@farmerman,
The Office of the Inquisition was particularly charming. Members of the church were not allowed to shed blood, so they used red-hot irons, thumb screws, racks--that sort of thing.
Ask the Jews about the tender mercies of Christians--of any flavor.
The Renaissance grew out of texts which came to Europe both from the Middle East, after the crusades began in the late 11th century; and from the Iberian peninsula as a result of the
reconquista. Scholars writing in Arabic had a great deal to contribute on their own account, but most importantly, they preserved the wisdom of the Ancients of the Classical Greek and the subsequent Hellenistic worlds. Hobbit Bob (for those who remember him) once pointed out that many, perhaps even most, of those texts already existed in Europe. But texts mouldering in some monastic library, and texts eagerly passed from hand to hand and avidly consumed are two quite different kettles of fish.

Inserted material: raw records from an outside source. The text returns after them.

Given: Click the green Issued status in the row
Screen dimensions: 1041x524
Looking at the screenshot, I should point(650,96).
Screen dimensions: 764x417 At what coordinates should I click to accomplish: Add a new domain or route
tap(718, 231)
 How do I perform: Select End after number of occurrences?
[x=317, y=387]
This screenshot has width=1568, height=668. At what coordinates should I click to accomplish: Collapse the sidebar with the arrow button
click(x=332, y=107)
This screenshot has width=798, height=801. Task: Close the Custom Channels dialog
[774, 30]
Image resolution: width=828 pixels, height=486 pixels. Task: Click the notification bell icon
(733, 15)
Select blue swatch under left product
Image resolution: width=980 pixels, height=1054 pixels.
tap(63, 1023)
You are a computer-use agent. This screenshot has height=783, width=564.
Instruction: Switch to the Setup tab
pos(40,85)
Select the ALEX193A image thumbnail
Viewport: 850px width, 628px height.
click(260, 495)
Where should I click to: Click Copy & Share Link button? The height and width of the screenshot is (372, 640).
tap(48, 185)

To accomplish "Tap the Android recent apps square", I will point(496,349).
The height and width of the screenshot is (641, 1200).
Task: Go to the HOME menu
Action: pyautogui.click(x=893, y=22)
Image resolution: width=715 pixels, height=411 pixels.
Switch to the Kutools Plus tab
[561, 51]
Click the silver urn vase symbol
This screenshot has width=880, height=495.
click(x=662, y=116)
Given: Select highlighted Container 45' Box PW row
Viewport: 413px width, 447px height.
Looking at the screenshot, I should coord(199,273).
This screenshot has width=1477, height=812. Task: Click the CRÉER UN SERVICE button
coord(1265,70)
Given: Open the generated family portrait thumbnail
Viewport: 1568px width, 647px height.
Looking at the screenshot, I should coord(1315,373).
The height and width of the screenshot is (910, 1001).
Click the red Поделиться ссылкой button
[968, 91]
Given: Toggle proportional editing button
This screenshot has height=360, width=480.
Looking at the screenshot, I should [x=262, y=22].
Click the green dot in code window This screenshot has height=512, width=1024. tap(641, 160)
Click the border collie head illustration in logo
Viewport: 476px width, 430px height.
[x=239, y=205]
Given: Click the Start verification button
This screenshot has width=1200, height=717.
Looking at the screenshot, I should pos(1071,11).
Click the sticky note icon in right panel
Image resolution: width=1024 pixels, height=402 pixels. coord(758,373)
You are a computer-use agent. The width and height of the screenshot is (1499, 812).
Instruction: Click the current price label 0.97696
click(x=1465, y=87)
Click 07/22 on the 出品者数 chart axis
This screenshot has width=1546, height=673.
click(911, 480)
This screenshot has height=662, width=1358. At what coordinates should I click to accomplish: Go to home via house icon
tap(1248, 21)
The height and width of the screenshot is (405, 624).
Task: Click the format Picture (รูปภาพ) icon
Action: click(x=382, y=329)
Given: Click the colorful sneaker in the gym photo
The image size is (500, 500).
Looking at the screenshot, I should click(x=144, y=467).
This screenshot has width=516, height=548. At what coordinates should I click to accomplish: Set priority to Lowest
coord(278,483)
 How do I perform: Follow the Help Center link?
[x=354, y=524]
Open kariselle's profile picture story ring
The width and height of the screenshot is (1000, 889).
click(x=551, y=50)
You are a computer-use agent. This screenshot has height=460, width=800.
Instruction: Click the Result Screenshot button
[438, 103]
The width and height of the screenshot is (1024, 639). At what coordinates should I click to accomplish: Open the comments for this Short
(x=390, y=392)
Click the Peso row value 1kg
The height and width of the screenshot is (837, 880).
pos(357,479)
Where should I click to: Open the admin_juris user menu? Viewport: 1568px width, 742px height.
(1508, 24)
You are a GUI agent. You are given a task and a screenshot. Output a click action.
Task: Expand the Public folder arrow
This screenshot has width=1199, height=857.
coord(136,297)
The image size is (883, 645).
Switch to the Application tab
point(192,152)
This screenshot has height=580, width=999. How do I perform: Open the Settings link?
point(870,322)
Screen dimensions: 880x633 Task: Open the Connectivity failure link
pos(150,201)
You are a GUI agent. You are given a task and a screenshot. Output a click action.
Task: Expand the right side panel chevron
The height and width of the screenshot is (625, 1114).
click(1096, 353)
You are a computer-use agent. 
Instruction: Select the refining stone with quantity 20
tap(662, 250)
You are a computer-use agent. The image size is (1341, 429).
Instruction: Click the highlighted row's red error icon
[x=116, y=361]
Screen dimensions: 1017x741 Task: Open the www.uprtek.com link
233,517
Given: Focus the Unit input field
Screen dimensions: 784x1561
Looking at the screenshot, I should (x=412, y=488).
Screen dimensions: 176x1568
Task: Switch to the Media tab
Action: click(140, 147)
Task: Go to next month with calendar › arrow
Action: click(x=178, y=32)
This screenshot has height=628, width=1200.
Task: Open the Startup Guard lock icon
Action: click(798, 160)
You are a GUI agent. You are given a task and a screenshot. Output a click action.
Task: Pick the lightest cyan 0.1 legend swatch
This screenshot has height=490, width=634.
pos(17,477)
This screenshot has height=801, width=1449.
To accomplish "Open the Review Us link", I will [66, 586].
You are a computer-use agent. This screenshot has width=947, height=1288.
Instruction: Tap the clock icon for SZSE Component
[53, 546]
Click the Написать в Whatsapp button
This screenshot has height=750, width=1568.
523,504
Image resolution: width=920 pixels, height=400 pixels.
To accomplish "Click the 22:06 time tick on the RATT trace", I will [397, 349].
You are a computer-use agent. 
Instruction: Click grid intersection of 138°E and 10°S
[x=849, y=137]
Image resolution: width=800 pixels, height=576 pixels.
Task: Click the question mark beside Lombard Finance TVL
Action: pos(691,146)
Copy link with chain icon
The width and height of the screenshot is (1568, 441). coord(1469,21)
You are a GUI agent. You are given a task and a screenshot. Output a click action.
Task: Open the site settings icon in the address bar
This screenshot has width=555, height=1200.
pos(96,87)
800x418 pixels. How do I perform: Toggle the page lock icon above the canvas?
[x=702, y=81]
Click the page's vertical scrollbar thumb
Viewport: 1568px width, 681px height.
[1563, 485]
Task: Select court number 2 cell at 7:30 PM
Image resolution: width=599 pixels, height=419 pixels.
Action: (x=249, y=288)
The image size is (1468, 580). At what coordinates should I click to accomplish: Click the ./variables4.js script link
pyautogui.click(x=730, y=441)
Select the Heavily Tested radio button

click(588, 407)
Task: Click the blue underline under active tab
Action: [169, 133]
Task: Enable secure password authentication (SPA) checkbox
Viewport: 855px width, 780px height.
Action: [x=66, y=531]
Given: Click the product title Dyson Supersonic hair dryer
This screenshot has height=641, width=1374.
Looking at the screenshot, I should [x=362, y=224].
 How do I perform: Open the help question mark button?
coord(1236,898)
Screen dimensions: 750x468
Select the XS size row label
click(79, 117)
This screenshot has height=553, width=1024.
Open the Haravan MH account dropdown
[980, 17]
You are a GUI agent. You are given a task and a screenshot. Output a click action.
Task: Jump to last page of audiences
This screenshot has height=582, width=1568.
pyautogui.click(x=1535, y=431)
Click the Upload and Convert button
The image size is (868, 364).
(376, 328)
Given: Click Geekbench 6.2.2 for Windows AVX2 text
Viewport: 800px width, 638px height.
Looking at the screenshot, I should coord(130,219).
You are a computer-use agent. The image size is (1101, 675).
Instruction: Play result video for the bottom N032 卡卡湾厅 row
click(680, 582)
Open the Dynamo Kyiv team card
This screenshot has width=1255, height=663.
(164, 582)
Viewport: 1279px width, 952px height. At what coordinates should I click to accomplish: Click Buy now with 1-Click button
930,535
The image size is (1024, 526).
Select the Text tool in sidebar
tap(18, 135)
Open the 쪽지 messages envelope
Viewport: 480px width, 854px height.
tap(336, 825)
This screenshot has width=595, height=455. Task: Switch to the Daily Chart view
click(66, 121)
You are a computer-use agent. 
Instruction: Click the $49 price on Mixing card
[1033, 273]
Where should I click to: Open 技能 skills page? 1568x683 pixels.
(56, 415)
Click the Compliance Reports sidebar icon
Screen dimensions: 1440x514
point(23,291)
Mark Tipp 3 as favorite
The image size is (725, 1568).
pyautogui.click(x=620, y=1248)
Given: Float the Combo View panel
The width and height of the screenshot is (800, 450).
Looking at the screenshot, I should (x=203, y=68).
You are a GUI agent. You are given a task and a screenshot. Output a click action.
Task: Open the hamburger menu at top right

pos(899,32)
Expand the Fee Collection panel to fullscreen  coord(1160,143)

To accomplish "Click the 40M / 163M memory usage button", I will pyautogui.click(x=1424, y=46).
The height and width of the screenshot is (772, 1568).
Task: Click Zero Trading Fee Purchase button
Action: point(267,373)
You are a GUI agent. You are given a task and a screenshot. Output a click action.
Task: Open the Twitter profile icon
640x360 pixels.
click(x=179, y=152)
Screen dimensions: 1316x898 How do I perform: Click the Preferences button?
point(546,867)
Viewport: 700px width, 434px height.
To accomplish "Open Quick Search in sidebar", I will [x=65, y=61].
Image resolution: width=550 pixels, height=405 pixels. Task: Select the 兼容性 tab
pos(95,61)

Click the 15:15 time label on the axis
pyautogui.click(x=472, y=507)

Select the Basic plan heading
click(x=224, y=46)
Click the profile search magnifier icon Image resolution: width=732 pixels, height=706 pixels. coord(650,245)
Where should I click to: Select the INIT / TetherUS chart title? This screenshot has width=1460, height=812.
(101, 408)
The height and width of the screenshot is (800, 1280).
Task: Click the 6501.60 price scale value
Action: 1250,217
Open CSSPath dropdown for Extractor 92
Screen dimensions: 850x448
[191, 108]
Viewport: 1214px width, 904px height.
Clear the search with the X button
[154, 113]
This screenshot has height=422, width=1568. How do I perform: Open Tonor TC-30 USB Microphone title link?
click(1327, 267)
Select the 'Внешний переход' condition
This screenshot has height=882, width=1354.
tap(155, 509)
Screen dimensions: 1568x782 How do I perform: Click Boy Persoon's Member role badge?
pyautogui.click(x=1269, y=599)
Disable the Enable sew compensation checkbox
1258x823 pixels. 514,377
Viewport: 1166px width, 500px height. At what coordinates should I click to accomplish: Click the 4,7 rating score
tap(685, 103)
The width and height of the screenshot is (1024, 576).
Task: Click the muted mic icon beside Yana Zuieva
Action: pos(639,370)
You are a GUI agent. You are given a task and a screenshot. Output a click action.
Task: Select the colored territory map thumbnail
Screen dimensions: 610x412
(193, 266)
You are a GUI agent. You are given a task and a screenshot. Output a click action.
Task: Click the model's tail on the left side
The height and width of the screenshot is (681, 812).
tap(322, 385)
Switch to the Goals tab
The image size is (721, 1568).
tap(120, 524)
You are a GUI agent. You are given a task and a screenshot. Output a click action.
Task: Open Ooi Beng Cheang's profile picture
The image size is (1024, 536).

The Royal Libraries and the Museion of the Ptolemids were destroyed over time, in the first century BCE, the third century CE, the late 4th century CE--which was the notorious burning of the library and its chief librarian, Hypatia. She was actually killed when the Museion was burned. The Emperor Theodosius had authorized the destruction of pagan shrines, and the Coptic patriarch jumped on the opportunity to destroy these institutions. Christians have always correctly seen the acquisition and the preservation of secular knowledge as a theat to their dominion. Modern scholars reject the stories of the destruction of what remained of the libraries by the Muslim conquerors of Egypt in the seventh century. It is likely that these stories were spread by Christians seeking to disparage the Muslims, and then were re-inforced when Yusouf, Sala'-al-Din (Saladin) burned Isma'ili libraries, and who wanted to justify destroying the libraries of the Fatamids in Cairo by appealing to a mytical, earlier event claimed to have been authorized by the Calif. There was little enough left to destroy in the 7th century, never mind the 13th.